I have started to work on some software for a Boundary Devices Nitrogen8M Mini SBC (i.MX8M Mini Soc). The early stage project is posted at GitHub - tbensonatl/oolong. I am using buildroot as the build system, but used the patches and scripts from the Yocto layer as a starting point. With that, I have successfully integrated Mender into the bootloader and confirmed that I can update via mender artifacts.
One complication is that the bootloader is stored to the eMMC hardware boot partition (/dev/mmcblk0boot0 in Linux) and the environment is stored in this same partition (and then redundantly in /dev/mmcblk0boot1). This partition is not writable by default, so the client is unable to update the U-Boot environment. I worked around that with the following patch: oolong/0010-make-boot-partition-writable.patch at main · tbensonatl/oolong · GitHub. The patch makes the partition writable when an update is needed and reverts back to read-only after completion.
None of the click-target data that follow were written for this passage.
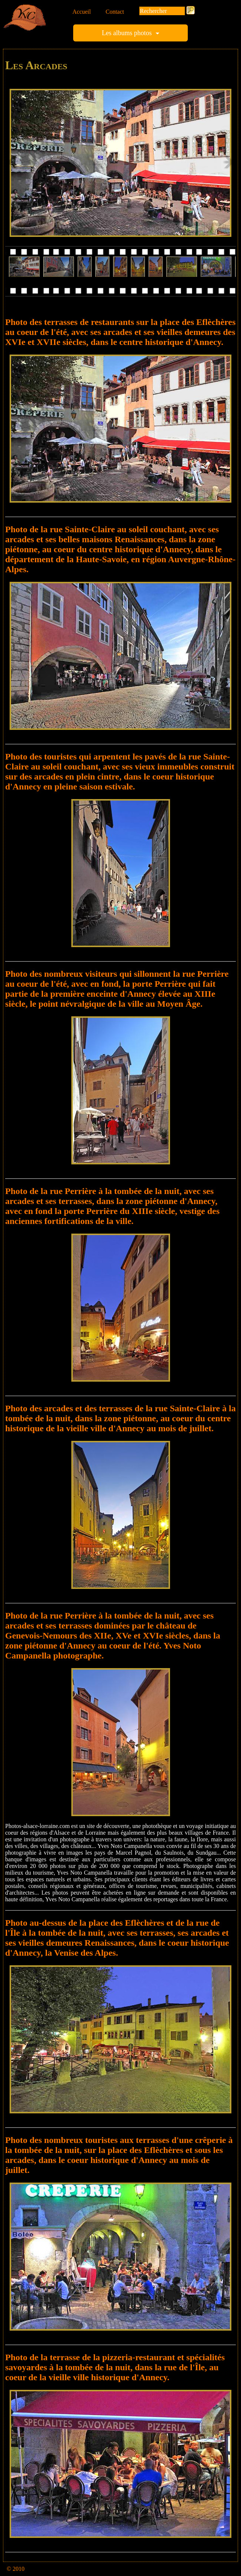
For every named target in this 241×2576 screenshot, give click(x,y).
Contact (115, 12)
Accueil (81, 12)
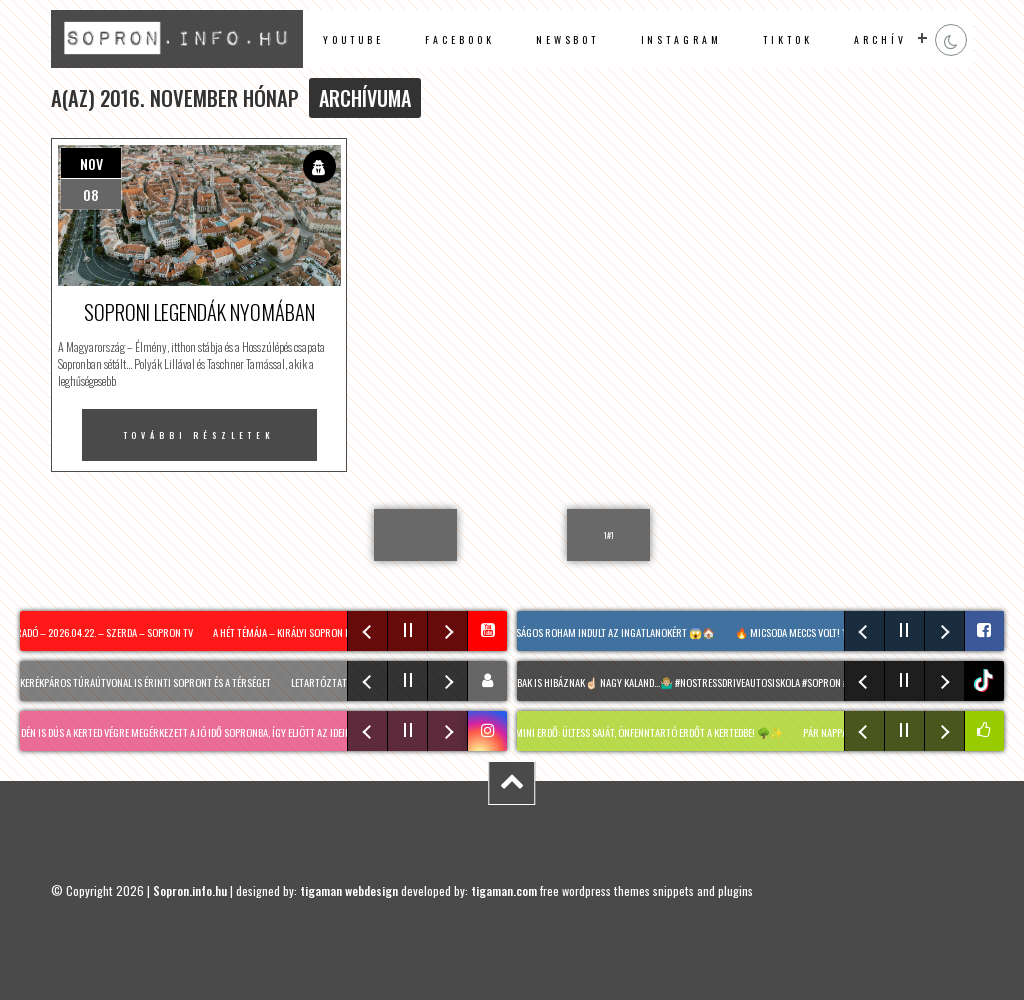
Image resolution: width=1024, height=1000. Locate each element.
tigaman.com (504, 890)
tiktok (986, 680)
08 (91, 194)
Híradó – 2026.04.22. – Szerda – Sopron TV (103, 632)
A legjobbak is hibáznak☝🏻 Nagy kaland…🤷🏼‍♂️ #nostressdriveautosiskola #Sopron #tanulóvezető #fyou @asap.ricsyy (748, 682)
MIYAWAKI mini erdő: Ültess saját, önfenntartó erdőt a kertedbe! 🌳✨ (635, 732)
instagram (681, 39)
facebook (459, 39)
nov (91, 163)
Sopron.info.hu (190, 890)
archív (880, 39)
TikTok (788, 39)
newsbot (568, 39)
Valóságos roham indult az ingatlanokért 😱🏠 (610, 632)
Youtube (353, 39)
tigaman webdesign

That works, but I would prefer to not need to update the U-Boot environment at all so that I can embed the environment to be read-only in the bootloader image (i.e. set CONFIG_ENV_IS_NOWHERE=y). I realize that we minimally need to be able to store the active partition, bootcount, and upgrade_available variables, but has there been any work to store these elsewhere? I currently create 4 partitions and use p2 and p3 as the mender active/inactive partitions. p1 is currently unused, but e.g. I could create a
mender/env directory in that partition and read the relevant data from files in U-Boot as an alternative to the U-Boot environment. Are there any major downsides to using files in a user partition to maintain state rather than the U-Boot environment? File corruption is one obvious concern, although including a checksum (like the U-Boot environment) would help with integrity.
thanks for showing your project! That is really a cool thing, let me know if I can help you from the Mender side
For your question, the first thing that comes to my mind is using some form of non-volatile memory that the board provides. Is there maybe some EEPROM, battery-backed storage, or similar? It certainly needs a little more tuning than “just” using the U-Boot environment, but it should definitively be possible.
I have made some progress on storing the mender-relevant portions of the U-Boot environment externally on an ext4 filesystem. I made changes to both U-Boot and fw_printenv/fw_setenv to accommodate this approach. The change to uboot-tools (fw_printenv/fw_setenv) is to support using files and not just block devices.
The bigger change is to U-Boot. There, I added a function to import the external mender environment from an ext4 filesystem (the device and filename are specified in the Kconfig). I also implemented the bootcount interface so that the
bootcount_store command writes to the external mender environment. The U-Boot load/store functions also support a redundant external environment if it is selected via the Kconfig. The variables in the external mender environment and the environment files are as follows:
$ ls -l /recovery/mender/
-rwxr-xr-x 1 root root 8192 Jan 1 00:00 uboot-env-redundant.bin
-rwxr-xr-x 1 root root 8192 Jan 1 00:00 uboot-env.bin
These are normal U-Boot environments that include the typical CRC and flags fields, but they are treated as overlays of the built-in U-Boot environment rather than the full environment. Similarly, the writes only write out the variables included above.
Thus far I have only tested the normal upgrade path using mender artifacts, so I still need to test the rollback logic. If anyone is interested in taking a look, it is currently under the add-mender-external-environment branch: GitHub - tbensonatl/oolong at add-mender-external-environment. The relevant patches are oolong/0020-add-mender-external-env.patch at add-mender-external-environment · tbensonatl/oolong · GitHub and oolong/0010-add-file-env-support.patch at add-mender-external-environment · tbensonatl/oolong · GitHub.